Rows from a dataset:
· · · · ·
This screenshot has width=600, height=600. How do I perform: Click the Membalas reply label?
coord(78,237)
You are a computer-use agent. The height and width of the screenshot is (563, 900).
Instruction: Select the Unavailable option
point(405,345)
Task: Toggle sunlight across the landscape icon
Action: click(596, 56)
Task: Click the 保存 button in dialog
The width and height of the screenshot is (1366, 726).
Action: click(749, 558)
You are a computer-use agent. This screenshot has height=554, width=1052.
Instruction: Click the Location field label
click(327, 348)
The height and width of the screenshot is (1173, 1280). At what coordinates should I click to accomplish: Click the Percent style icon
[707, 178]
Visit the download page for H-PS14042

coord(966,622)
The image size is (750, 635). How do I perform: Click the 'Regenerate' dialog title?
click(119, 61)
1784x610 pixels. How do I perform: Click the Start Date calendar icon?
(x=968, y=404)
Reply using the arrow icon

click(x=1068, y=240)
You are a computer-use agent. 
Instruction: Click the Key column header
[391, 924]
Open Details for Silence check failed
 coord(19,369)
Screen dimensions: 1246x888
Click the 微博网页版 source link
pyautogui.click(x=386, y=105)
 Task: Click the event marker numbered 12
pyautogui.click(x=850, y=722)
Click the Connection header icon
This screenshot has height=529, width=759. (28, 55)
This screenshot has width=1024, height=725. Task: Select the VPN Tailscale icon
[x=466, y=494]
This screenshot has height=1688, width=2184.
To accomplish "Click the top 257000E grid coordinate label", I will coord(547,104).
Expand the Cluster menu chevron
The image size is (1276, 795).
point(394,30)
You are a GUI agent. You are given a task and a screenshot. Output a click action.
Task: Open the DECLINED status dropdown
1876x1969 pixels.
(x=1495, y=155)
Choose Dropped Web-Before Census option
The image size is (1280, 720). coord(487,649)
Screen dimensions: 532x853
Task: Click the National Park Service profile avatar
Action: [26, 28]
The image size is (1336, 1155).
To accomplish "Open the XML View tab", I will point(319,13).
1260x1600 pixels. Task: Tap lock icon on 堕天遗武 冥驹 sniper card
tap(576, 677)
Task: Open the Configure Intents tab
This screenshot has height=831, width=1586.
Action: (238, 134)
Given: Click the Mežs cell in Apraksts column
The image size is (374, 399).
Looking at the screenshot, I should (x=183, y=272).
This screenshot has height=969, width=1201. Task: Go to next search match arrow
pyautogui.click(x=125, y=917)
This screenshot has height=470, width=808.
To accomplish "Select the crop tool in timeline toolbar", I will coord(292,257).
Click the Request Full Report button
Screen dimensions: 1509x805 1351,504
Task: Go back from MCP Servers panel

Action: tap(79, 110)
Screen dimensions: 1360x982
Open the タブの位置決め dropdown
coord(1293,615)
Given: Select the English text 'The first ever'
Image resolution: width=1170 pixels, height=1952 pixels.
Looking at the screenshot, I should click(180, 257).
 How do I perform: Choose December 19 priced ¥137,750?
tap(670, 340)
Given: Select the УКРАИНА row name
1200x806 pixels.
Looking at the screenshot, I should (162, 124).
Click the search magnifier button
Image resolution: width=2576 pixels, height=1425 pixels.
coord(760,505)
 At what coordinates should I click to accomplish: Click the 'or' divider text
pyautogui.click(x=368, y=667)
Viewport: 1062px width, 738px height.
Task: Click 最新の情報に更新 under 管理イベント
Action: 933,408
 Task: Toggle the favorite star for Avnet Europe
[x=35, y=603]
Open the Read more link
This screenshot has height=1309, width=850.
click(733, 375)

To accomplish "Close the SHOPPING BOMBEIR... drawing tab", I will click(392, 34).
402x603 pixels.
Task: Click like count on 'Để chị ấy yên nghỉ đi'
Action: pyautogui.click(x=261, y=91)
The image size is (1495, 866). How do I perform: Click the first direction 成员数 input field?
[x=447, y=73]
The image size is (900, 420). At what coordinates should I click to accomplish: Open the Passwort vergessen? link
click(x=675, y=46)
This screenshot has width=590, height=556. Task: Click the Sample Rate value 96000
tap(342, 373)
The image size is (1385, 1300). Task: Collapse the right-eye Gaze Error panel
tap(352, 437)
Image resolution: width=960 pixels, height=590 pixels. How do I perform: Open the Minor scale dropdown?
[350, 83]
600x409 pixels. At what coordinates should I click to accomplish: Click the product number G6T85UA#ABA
· · · · ·
TO BE DONE → Switch "computer-use agent" to "desktop agent" throughout the records and write them out again, leaving everything else unchanged.

RESULT OF THE EXERCISE →
This screenshot has width=600, height=600. How do I perform: Click the Membalas reply label?
coord(78,237)
You are a desktop agent. The height and width of the screenshot is (563, 900).
Instruction: Select the Unavailable option
point(405,345)
Task: Toggle sunlight across the landscape icon
Action: click(596, 56)
Task: Click the 保存 button in dialog
The width and height of the screenshot is (1366, 726).
Action: click(749, 558)
You are a desktop agent. This screenshot has height=554, width=1052.
Instruction: Click the Location field label
click(327, 348)
The height and width of the screenshot is (1173, 1280). At what coordinates should I click to accomplish: Click the Percent style icon
[707, 178]
Visit the download page for H-PS14042

coord(966,622)
The image size is (750, 635). How do I perform: Click the 'Regenerate' dialog title?
click(119, 61)
1784x610 pixels. How do I perform: Click the Start Date calendar icon?
(x=968, y=404)
Reply using the arrow icon

click(x=1068, y=240)
You are a desktop agent. 
Instruction: Click the Key column header
[391, 924]
Open Details for Silence check failed
 coord(19,369)
Screen dimensions: 1246x888
Click the 微博网页版 source link
pyautogui.click(x=386, y=105)
 Task: Click the event marker numbered 12
pyautogui.click(x=850, y=722)
Click the Connection header icon
This screenshot has height=529, width=759. (28, 55)
This screenshot has width=1024, height=725. Task: Select the VPN Tailscale icon
[x=466, y=494]
This screenshot has height=1688, width=2184.
To accomplish "Click the top 257000E grid coordinate label", I will coord(547,104).
Expand the Cluster menu chevron
The image size is (1276, 795).
point(394,30)
You are a GUI agent. You are given a task and a screenshot. Output a click action.
Task: Open the DECLINED status dropdown
1876x1969 pixels.
(x=1495, y=155)
Choose Dropped Web-Before Census option
The image size is (1280, 720). coord(487,649)
Screen dimensions: 532x853
Task: Click the National Park Service profile avatar
Action: [26, 28]
The image size is (1336, 1155).
To accomplish "Open the XML View tab", I will point(319,13).
1260x1600 pixels. Task: Tap lock icon on 堕天遗武 冥驹 sniper card
tap(576, 677)
Task: Open the Configure Intents tab
This screenshot has height=831, width=1586.
Action: (238, 134)
Given: Click the Mežs cell in Apraksts column
The image size is (374, 399).
Looking at the screenshot, I should (x=183, y=272).
This screenshot has height=969, width=1201. Task: Go to next search match arrow
pyautogui.click(x=125, y=917)
This screenshot has height=470, width=808.
To accomplish "Select the crop tool in timeline toolbar", I will coord(292,257).
Click the Request Full Report button
Screen dimensions: 1509x805 1351,504
Task: Go back from MCP Servers panel

Action: tap(79, 110)
Screen dimensions: 1360x982
Open the タブの位置決め dropdown
coord(1293,615)
Given: Select the English text 'The first ever'
Image resolution: width=1170 pixels, height=1952 pixels.
Looking at the screenshot, I should click(180, 257).
 How do I perform: Choose December 19 priced ¥137,750?
tap(670, 340)
Given: Select the УКРАИНА row name
1200x806 pixels.
Looking at the screenshot, I should (162, 124).
Click the search magnifier button
Image resolution: width=2576 pixels, height=1425 pixels.
coord(760,505)
 At what coordinates should I click to accomplish: Click the 'or' divider text
pyautogui.click(x=368, y=667)
Viewport: 1062px width, 738px height.
Task: Click 最新の情報に更新 under 管理イベント
Action: 933,408
 Task: Toggle the favorite star for Avnet Europe
[x=35, y=603]
Open the Read more link
This screenshot has height=1309, width=850.
click(733, 375)

To accomplish "Close the SHOPPING BOMBEIR... drawing tab", I will click(392, 34).
402x603 pixels.
Task: Click like count on 'Để chị ấy yên nghỉ đi'
Action: pyautogui.click(x=261, y=91)
The image size is (1495, 866). How do I perform: Click the first direction 成员数 input field?
[x=447, y=73]
The image size is (900, 420). At what coordinates should I click to accomplish: Open the Passwort vergessen? link
click(x=675, y=46)
This screenshot has width=590, height=556. Task: Click the Sample Rate value 96000
tap(342, 373)
The image size is (1385, 1300). Task: Collapse the right-eye Gaze Error panel
tap(352, 437)
Image resolution: width=960 pixels, height=590 pixels. How do I perform: Open the Minor scale dropdown?
[350, 83]
600x409 pixels. At what coordinates should I click to accomplish: Click the product number G6T85UA#ABA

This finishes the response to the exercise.